Es el último lugar que queríamos conocer antes de marcharnos. No se bien por qué lo habíamos dejado para el final, pero seguro tuvo algo que ver las indicaciones que el primer dia de nuestra llegada a la capital nos dieron en la oficina de turismo, alertándonos sobre los peligros por los alrededores de esa zona. Quizá por eso también esperábamos un lugar mas "vivido", y es que al llegr a La Boca nos encontrams con una zona re-turística, sin ya vida propia, sin mas la que está enfocada a los turistas. Con algo de imaginación uno se puede hacer una idea lo que sería este barrio de trabajadores, con los barcos atracando en el Riachuelo, la música de tango saliendo de todos los rincones, el olor a comida italiana, los corralones lleno de familias de inmigrantes con muchas ganas de trabajar. Hicieron un barrio trabajador, pero también vistoso, reutilizando los sobrantes de pinturas de los barcos para colorear las modestas casas de madera y chapa. Hoy pasear por las calles Caminito es todo un espectáculo donde se pueden ver multitud de parejas de bailadores de tango, meseros que te abordan para recomendarte su restaurante, tiendas de souvenirs y recuerdos, y hasta un doble de Maradona, que te invita a hacerte una foto con él a cambio de unas monedas (hay que reconocer que el parecido está muy conseguido, pero obviamente no hicimos foto).

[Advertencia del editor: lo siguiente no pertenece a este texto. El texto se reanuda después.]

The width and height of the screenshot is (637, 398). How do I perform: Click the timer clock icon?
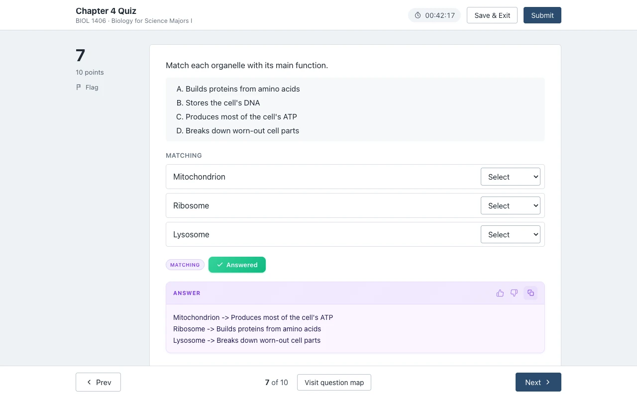418,15
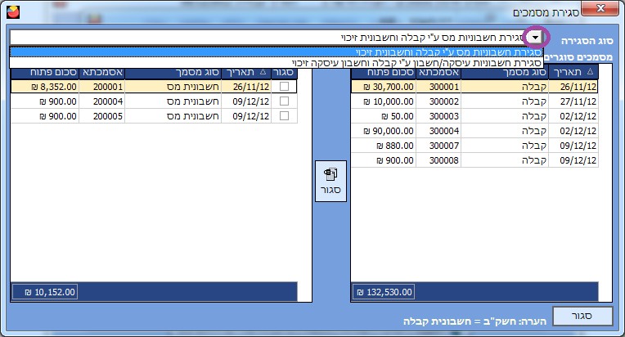The height and width of the screenshot is (337, 625).
Task: Select receipt row 300008 in right table
Action: pyautogui.click(x=474, y=160)
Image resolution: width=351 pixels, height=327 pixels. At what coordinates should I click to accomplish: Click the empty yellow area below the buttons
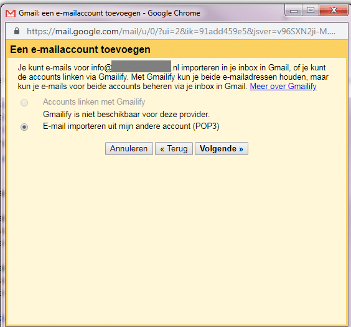[177, 240]
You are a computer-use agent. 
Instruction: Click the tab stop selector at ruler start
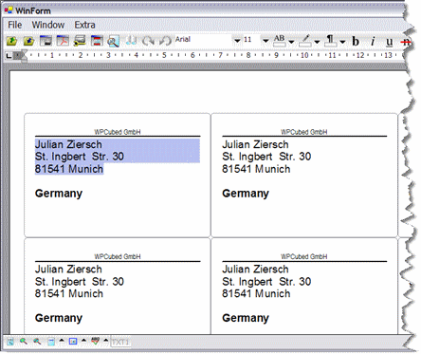click(9, 56)
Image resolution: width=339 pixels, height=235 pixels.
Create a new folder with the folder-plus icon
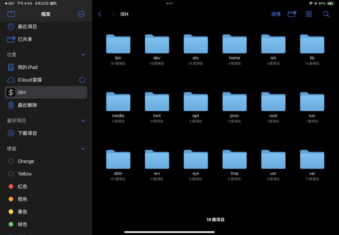292,14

Al mediodía quedamos a almorzar con Fernando y MªCruz para despedirnos de nuestros amigos. Nos alejamos un poco de la zona turística para encontrar un lugar mas tranquilo, y sobre todo mas barato, pues donde hay turistas ya se sabe. No nos podíamos ir de Argentina sin probar la milanesa, que es también casi plato nacional, disfrutando así de una buena comida típica en torno a una amena charla. A estos amigos, no sé por qué, tengo la impresión que los volveremos a ver. Quiza porque ella tiene familia en España, y ya ha estado varias vaces, por lo que no se me antoja improbable que haya alguna mas, y él no ha estado todavía, por lo que se hace necesario ir en cuanto sea posible. Están invitados, por supuesto, y ojalá los sepamos tratar lo bien que nos trataron ustedes acá. Un placer.